ETC.: This year’s topic, Comfort Zone, is connected to the fourth issue of ETC. magazine. When choosing the annual theme for the magazine and, consequently, for Ljubljana Art Weekend, we always take into account our personal positions as well as the reflections and issues we’ve been noticing in contemporary visual art at the moment. After dealing with the local environment and the ways it connects to the global in the first issue, our fever dream-like reality in the second and working conditions in the third, we wanted to turn towards the notions of family, love, friendship, and community and highlight how important comfort, safety, and care are in the unpredictable and hostile times that we live in.
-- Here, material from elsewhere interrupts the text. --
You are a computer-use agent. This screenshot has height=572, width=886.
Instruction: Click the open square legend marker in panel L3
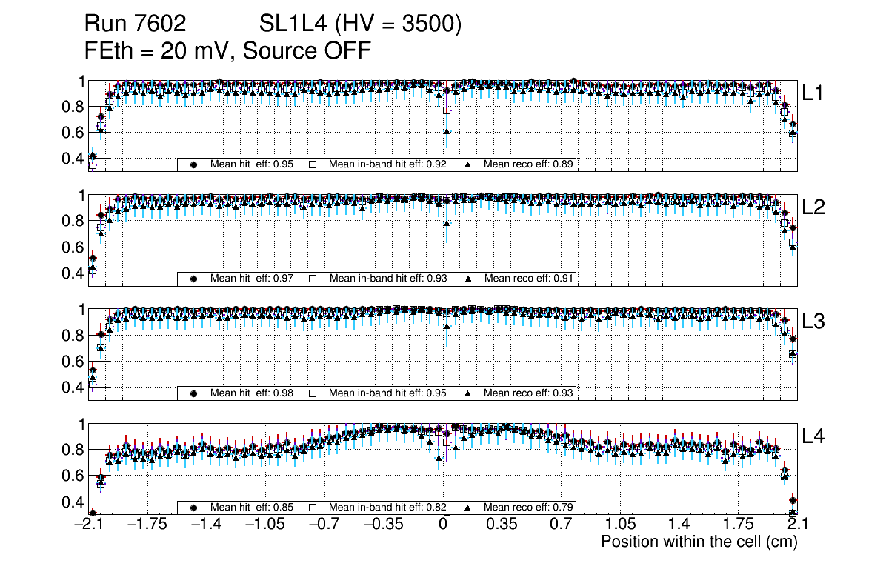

Truthfully, it felt as important to focus on that aspect for us personally as it did from the perspective of contemporary art.
“As it is our second year of taking over artistic direction of Ljubljana Art Weekend, we were thinking about how to build on last year’s edition, deepening the connections with the local art community, as well as expanding our international reach.”
P.P.: What do you think artists today are most uncomfortable addressing – and did any of that surface in the submitted or selected works? What kinds of artistic media felt especially resonant or urgent for exploring the topic of Comfort Zone? Did any particular medium surprise you in how it handled the theme?
ETC.: In this issue of the magazine, the artistic positions are quite vulnerable, intimate, and personal, which can sometimes be uncomfortable for artists and writers to explore and exhibit so publicly. Yet, this wasn’t really something we’ve noticed throughout the process. Perhaps there’s a part of the audience that might feel uncomfortable, as several presented artists are dealing with sexual freedom, different forms of families, and gender expressions, but our focus was on the comfort of the people struggling to find or establish their own safe space rather than on the discomfort of those who shouldn’t feel negatively affected by others’ happiness.
We’ve tried to include projects that approach these ideas from a space of openness and contemplation, to see how concepts of comfort can connect to different expressions of self. We always choose works based on the theme, so the medium doesn’t play too much of a role in this aspect. This was something we’ve agreed on since the very beginning of ETC. – that we would consider the theme first, the medium second, even if it’s sometimes a challenge to present some works in the format of a magazine.
P.P.: Speaking of challenges. In a world where comfort is both marketed and politicised, how did you approach curating projects that challenge these dominant narratives?
ETC.: The idea of a “comfort zone” is often perceived as a lack of action and at odds with the ideas of constant progress and personal growth that follow capitalist logic, but we have tried to subvert these preconceptions and show that seeking or creating comfort is not a given, and can be seen as an act of resistance, as brave and challenging as jumping into the unknown. In our curatorial research, we were focusing on projects that see comfort as an alternative to a world that often feels isolating, exploring the relations to one’s body, personal relationships, family histories, and identities and highlighting the importance of kinship, belonging, and community. These are the topics that we are also introducing in this year’s Ljubljana Art Weekend programme, which will involve many local initiatives and organisations, emphasising the urgency of working together and community building.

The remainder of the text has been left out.